俺の手のひらから放出された見えない壁にぶちあたったかのように、突然背筋を伸ばした。
それから言った。
「落ち着いてますけど?」
「そ、そうか」
「これが、この状態の私が、落ち着いてないように、見えますか?」
「一語一語区切られると怖いんだが……」
「冷静です」
にこり、と冷たい笑みを浮かべる藤堂は、決して落ちついているようには見えなかったが、これ以上はやぶ蛇だろう。
俺はノートやら筆記用具やらを手元に引き寄せてから、場をとりなした。
「な、ならよかった……じゃあ勉強をしよう、時間ないんだし――」
「――勉強なんて後でいいの!」
だん、と叩かれる机。
少しだけ飛び上がった消しゴム。
「言っていることが違うだろ!?」
「とにかく何があったか、教えなさい!」
「だから何もねーって!」
言えることは何もない。
すまん、藤堂。
確定するまで俺だけの秘密にさせておいてくれ……漆原の気持ちを俺は、まだ理解していない。
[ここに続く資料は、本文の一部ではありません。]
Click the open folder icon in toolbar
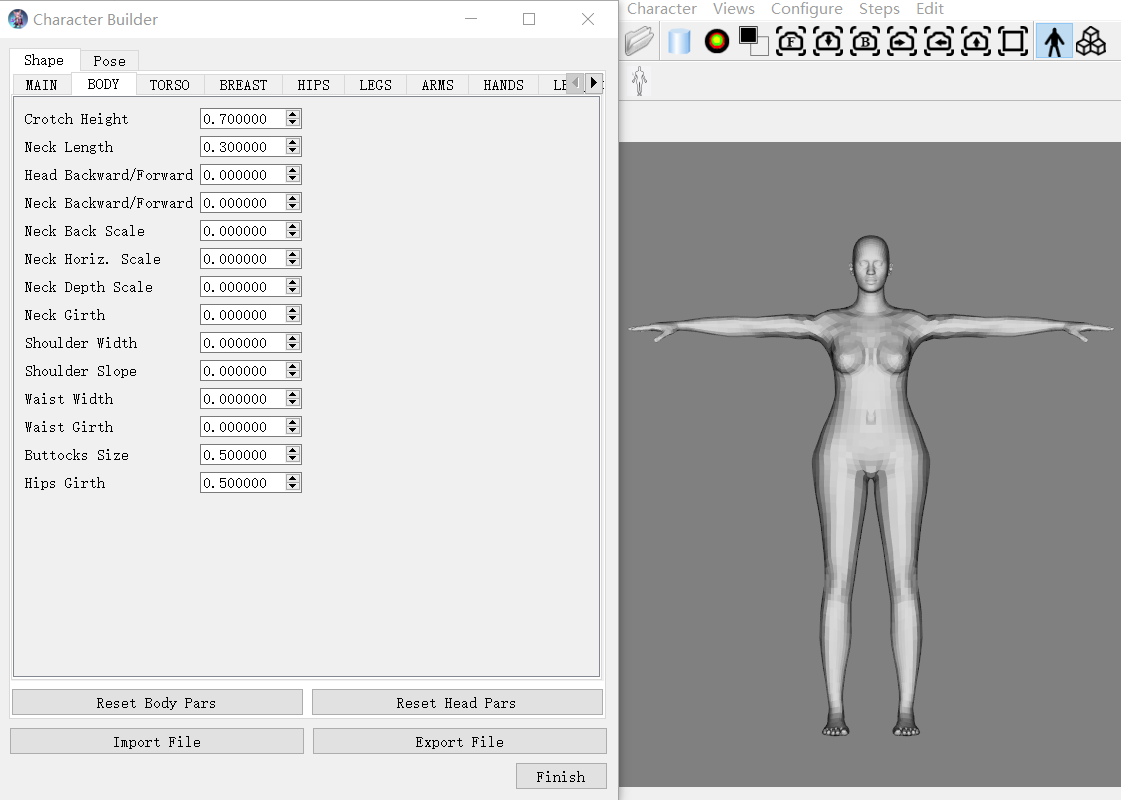Viewport: 1121px width, 800px height. [639, 41]
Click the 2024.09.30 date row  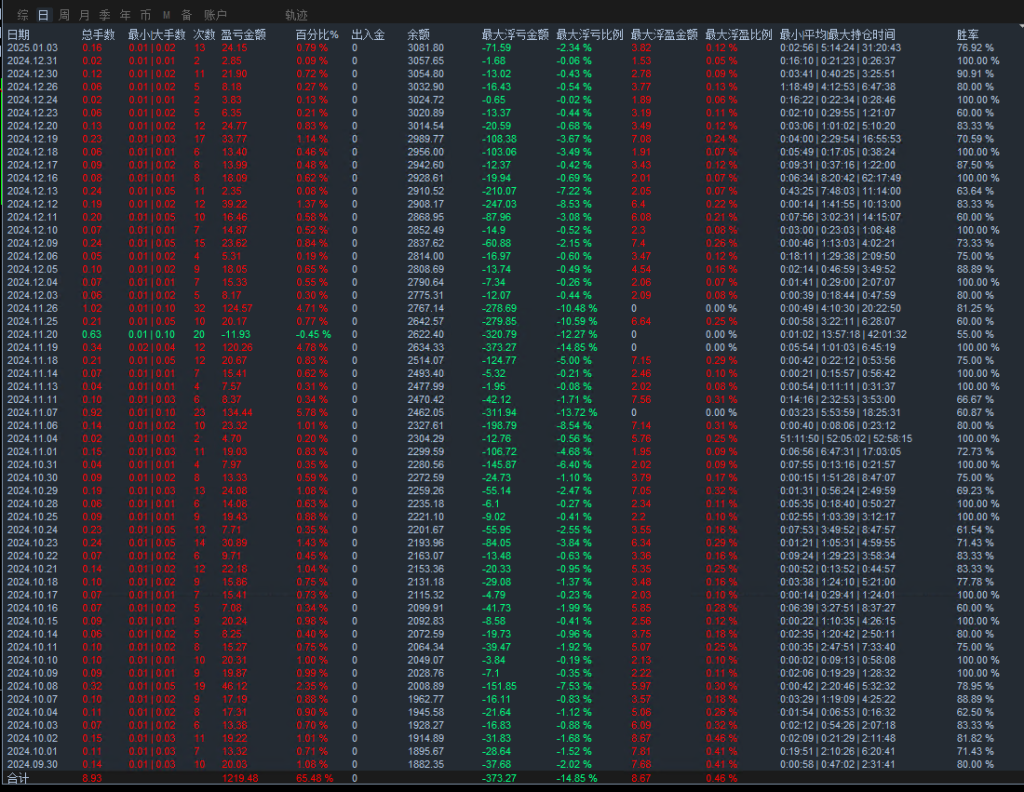[x=33, y=764]
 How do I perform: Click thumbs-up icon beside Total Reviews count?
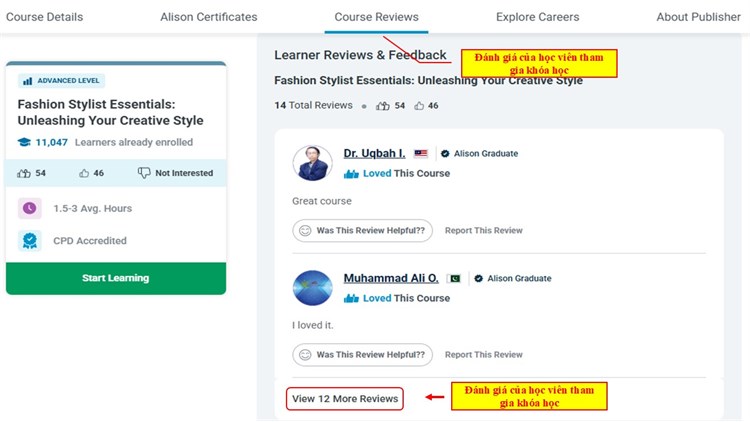pyautogui.click(x=383, y=105)
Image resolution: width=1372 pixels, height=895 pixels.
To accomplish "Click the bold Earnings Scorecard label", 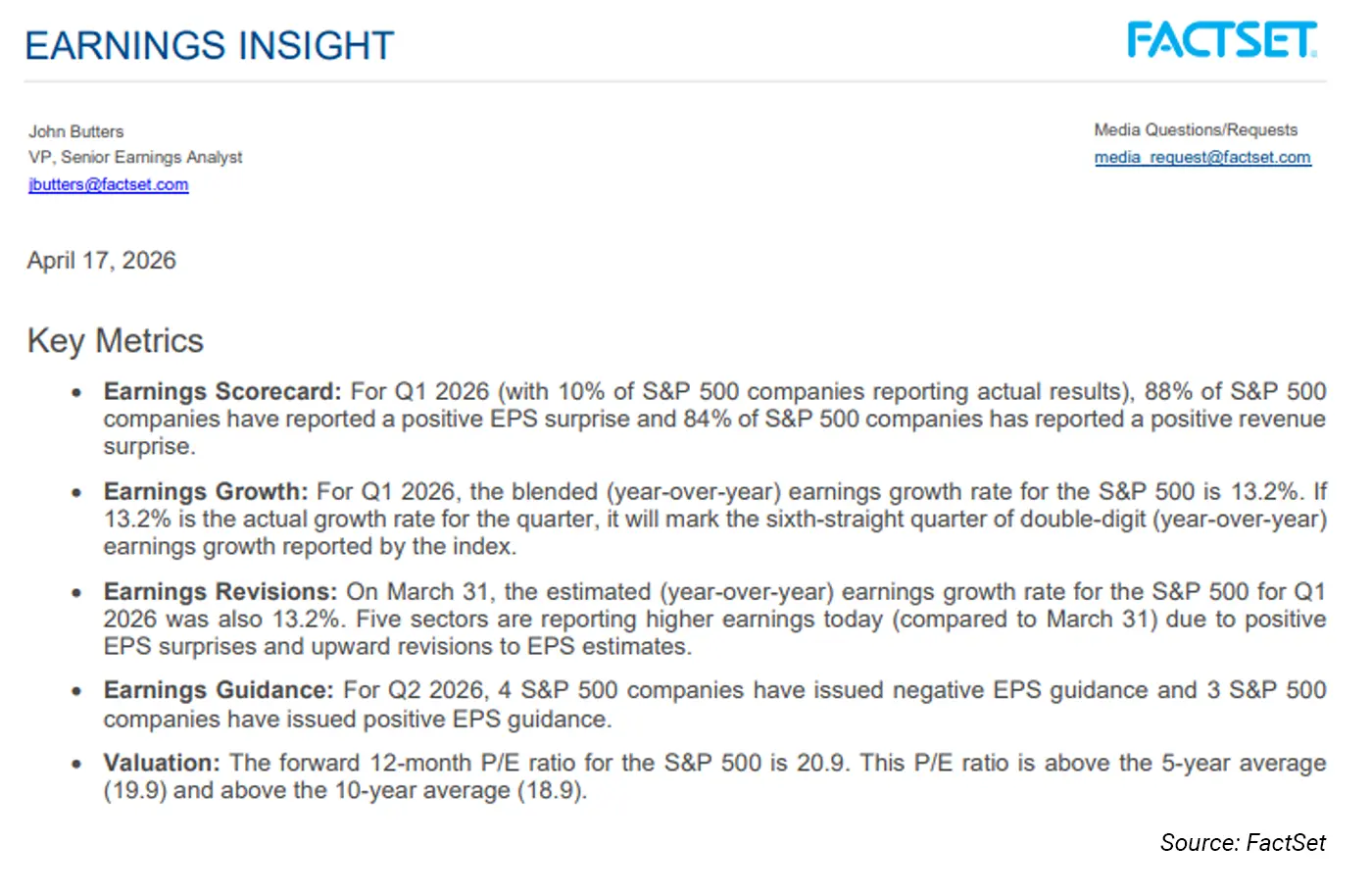I will [221, 392].
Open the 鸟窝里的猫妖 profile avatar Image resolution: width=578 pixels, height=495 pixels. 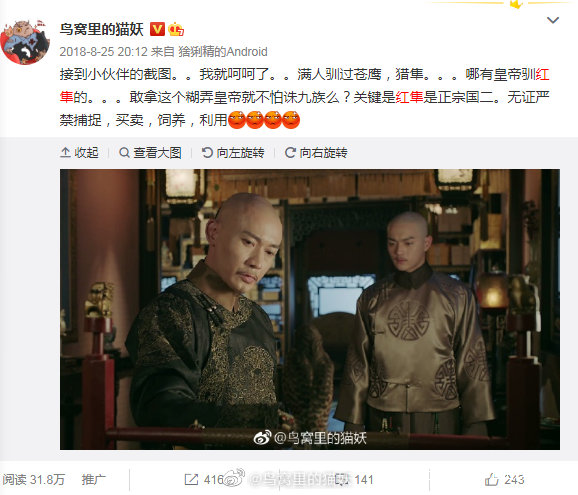click(25, 42)
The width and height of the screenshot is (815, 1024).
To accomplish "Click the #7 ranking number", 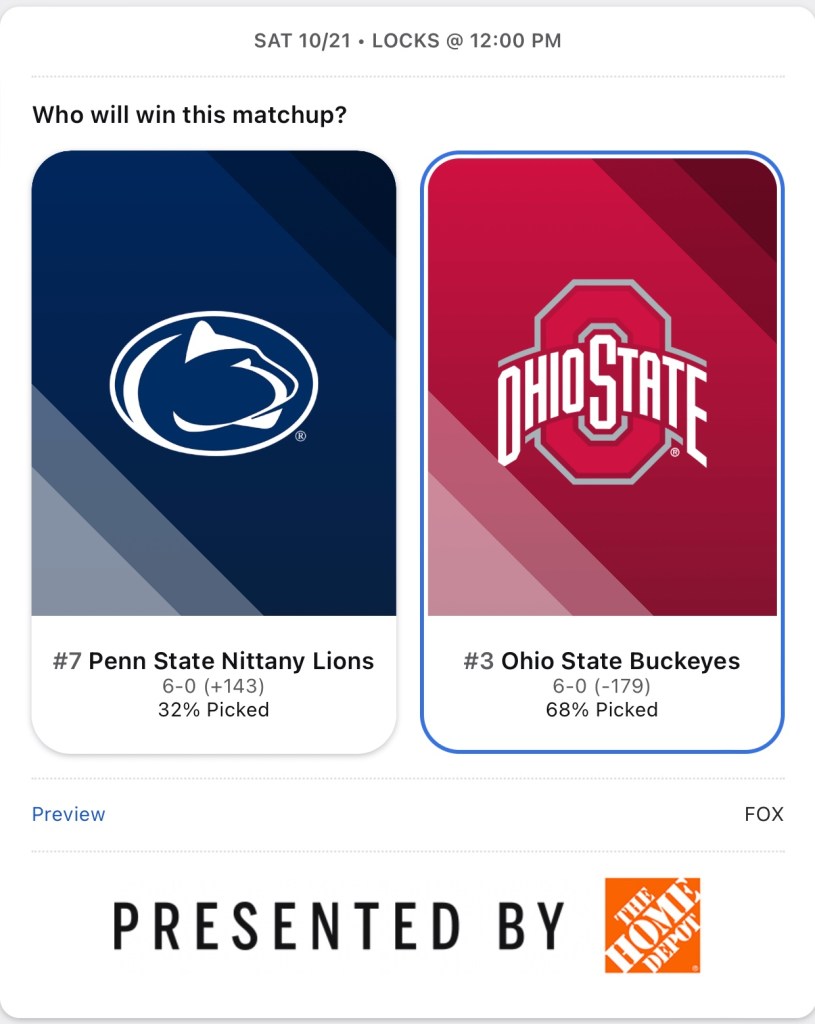I will point(67,661).
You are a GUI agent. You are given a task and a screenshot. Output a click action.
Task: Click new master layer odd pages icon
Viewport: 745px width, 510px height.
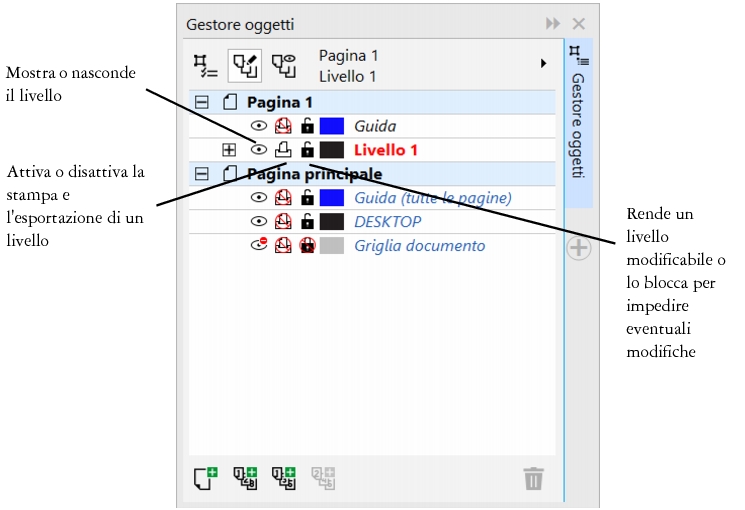[x=284, y=478]
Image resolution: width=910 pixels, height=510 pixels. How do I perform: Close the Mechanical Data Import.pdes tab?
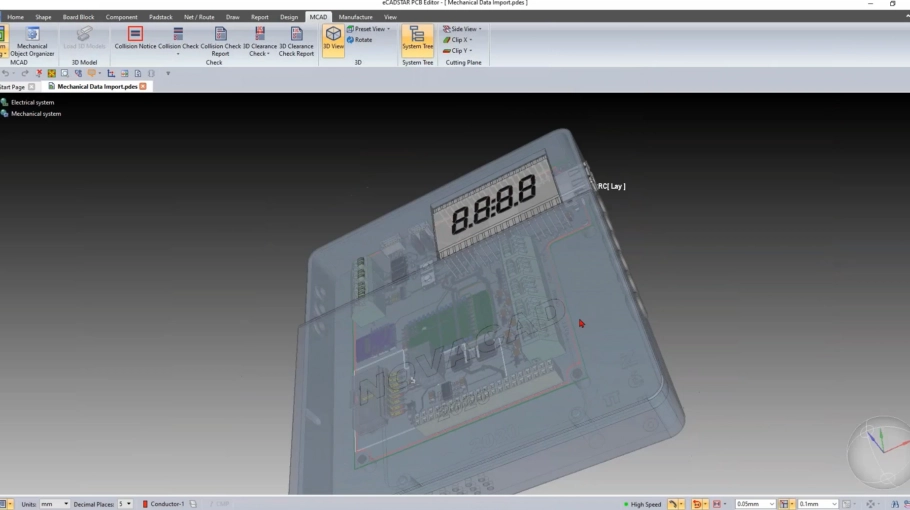[143, 87]
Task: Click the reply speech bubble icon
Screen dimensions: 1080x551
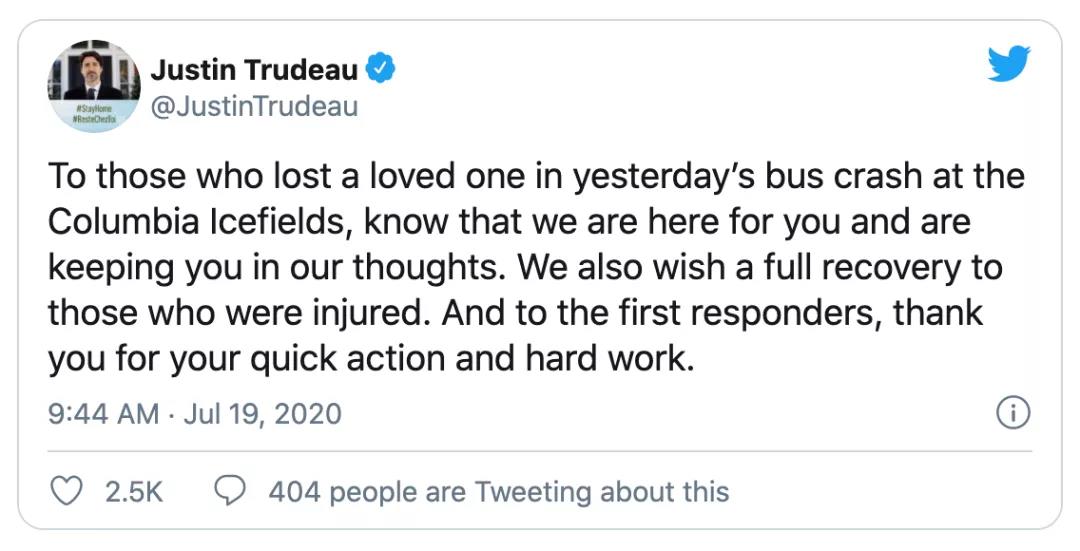Action: pyautogui.click(x=230, y=491)
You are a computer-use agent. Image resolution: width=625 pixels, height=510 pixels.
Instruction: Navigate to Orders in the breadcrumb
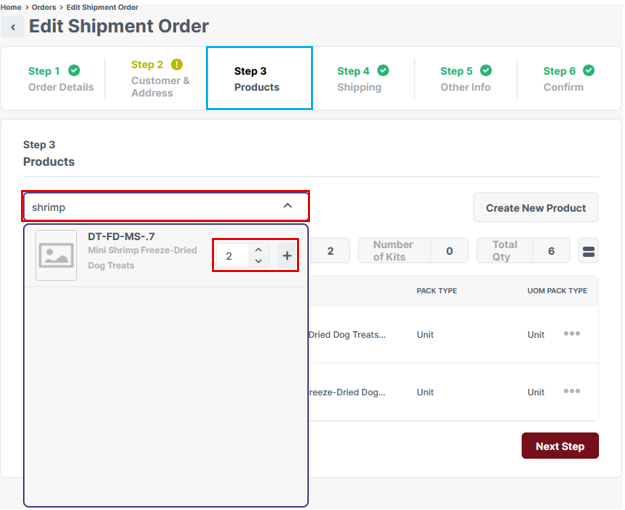(x=44, y=7)
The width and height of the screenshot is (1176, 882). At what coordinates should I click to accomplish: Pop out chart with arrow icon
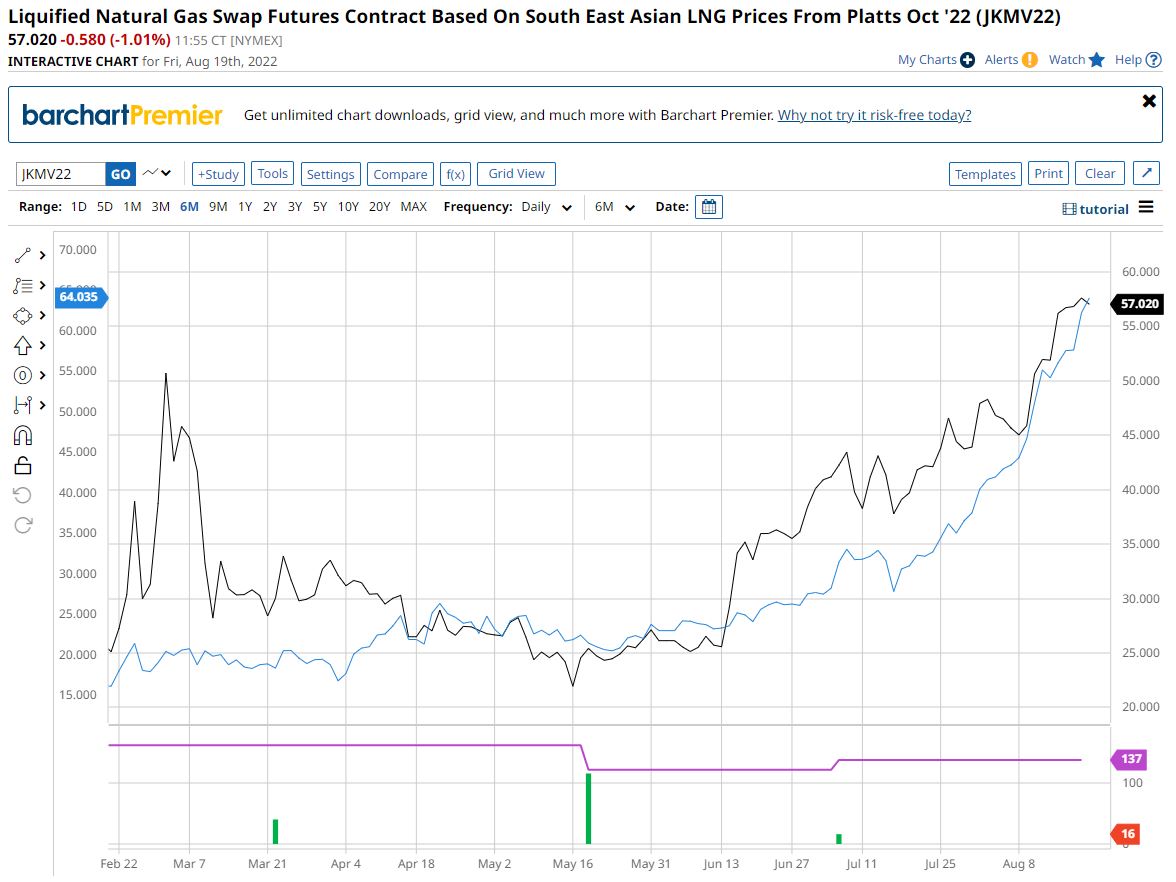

そして自分が理解していないゲームの攻略法を知ったかしてしまえば、ただの害悪ゲーマーになってしまう。
せめて、『これがなんなのか』を理解してから説明させてほしい。
「くーろーきー?」
だが藤堂はエスパーではないようだった。
俺の言い訳が届くこともなく、藤堂の言葉も止まることはなかった。
「教えて?」
「だ、だからだな……」
こうして俺と藤堂の攻防は、しばらく続いたのだった。